Opinion
Why pay-for-performance schemes are destined to fail
Australia has a track record of flirting with healthcare reform ideas that have failed overseas. The latest hype seems to be about performance indicators, targets and pay-for-performance.
It is tempting to pay doctors when their patient, for example, has a lower blood pressure, loses weight or improves sugar levels. However, pay-for-performance schemes have been tried elsewhere in the world with disappointing results.
For example, performance management has gone wrong in the British Quality and Outcome Framework pay-for-performance system and resulted in:
- only modest – and often not long-lasting – improvements in quality
- decreased quality of care for conditions not prioritised by the pay-for-performance system
- no reduction of premature mortality
- loss of the patient-centeredness of care
- reduced trust in the doctor–patient relationship
- reduced access to GPs
- decreased doctor morale
- billions of pounds in implementation costs.
As Goodhart’s law says: ‘When a measure becomes a target, it ceases to be a good measure’.

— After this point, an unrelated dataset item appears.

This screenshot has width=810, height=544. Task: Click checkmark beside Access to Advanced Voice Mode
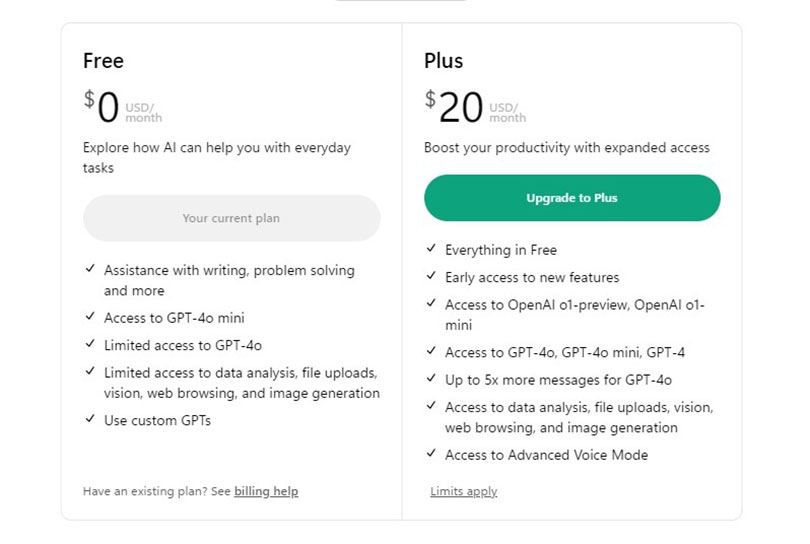tap(431, 453)
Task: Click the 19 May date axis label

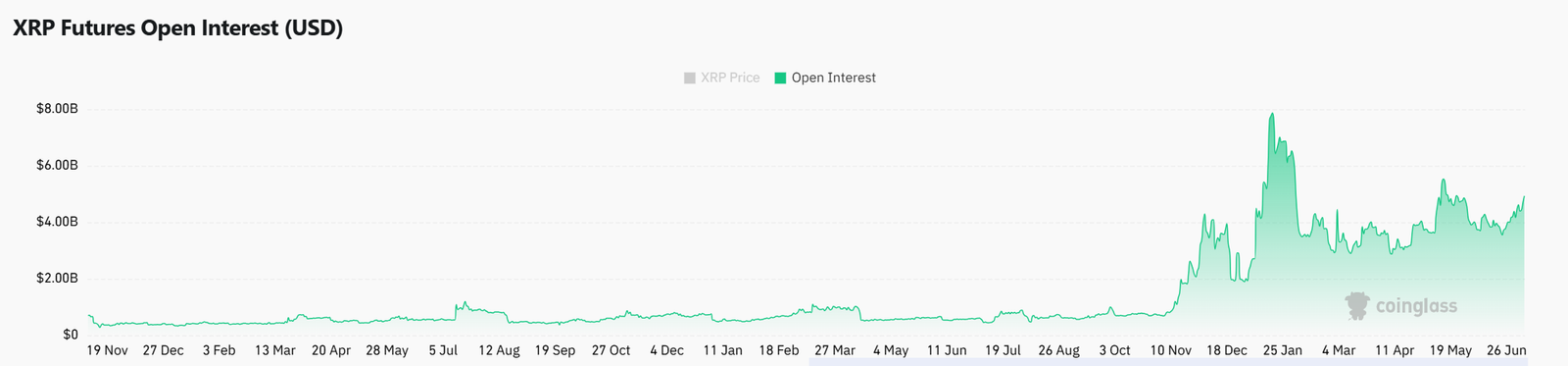Action: 1450,350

Primary care is a complex system. Quality improvement processes that are traditionally applied to linear mechanical systems, like isolated single-disease care, are
not very useful for complex systems.
There is now a trend away from performance-management schemes In the UK and Scotland. We need to test new models of care in the Australian context, but we must avoid making the mistakes others have made before us.